Die „Fresserei“ in der Advents- und Weihnachtszeit müsste man bewusst den anderen überlassen. Sich in diesen Wochen zurückzuhalten ist schwierig aber nicht völlig unmöglich. Dazu wäre es ratsam, sich auf die Hektik der Jahresabschlüsse, die Rennerei nach Weihnachtsgeschenken und die gesellschaftlichen Verpflichtungen im Vorhinein einzustellen und sich zu fragen, wie man sich verhalten sollte, wenn man das neue Jahr ohne „Schäden“ beginnen wollte. In dieser Hektik vergessen wir nur allzu leicht die wahre Erholung und das, was uns die Natur im Winter aufträgt, nämlich „Haushalten“.
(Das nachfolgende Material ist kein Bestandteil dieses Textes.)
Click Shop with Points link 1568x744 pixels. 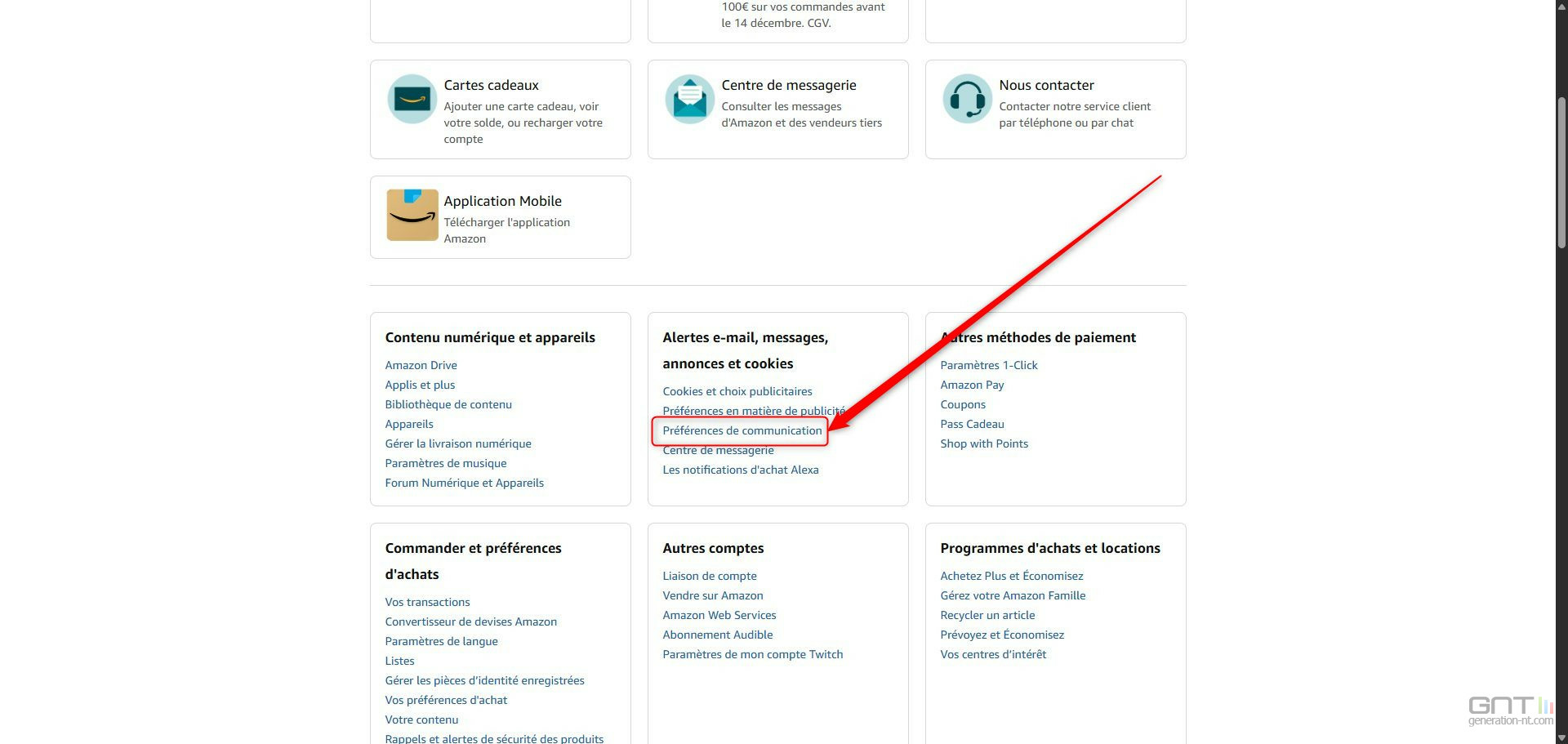(x=983, y=443)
Unter „Haushalten“ versteht man, seine körperliche Energie bewusst einzusetzen. Es empfiehlt sich also auf eine gute Ernährung und moderates Training zu achten, sich nicht willenlos der Lethargie und dem Winterschlaf hingeben (wir müssen ja arbeiten und fit im Alltag sein), aber auch nicht dagegen kämpfen. Man könnte Ruhezeiten im Sinne von Saunabesuchen, einem guten Buch, früh schlafen gehen, Yoga und Meditation einplanen, die wenigen Sonnenstunden im Freien nutzen, um lebensnotwendiges Vitamine D zu produzieren und Frischluft anstatt Dauerheizluft zu „tanken“.
Ein ideales Fitness-Programm für den Winter könnte folgendermaßen aussehen: drei bis vier leichte Ausdauereinheiten über 30-45 Minuten. Zusätzlich könnte man an zwei bis drei Tagen ein kleines Beweglichkeits- oder Yogaprogramm zwischen 30-60 Minuten in den Tagesablauf integrieren. Sollte noch etwas Zeit zwischen Beruf, Familie und sozialen Verpflichtungen übrig sein, dann wäre vielleicht noch ein kurzer Saunabesuch pro Woche sinnvoll. Viele Sportler glauben, dass sie sich so körperlich abhärten und ihr Immunsystem stärken können.
Wer sich also beim weihnachtlichen „Fressen“ zurückhält, ausreichend schläft und sich regelmäßig bewegt, kommt gesünder durch den Winter und startet leichter in den Frühling 2016.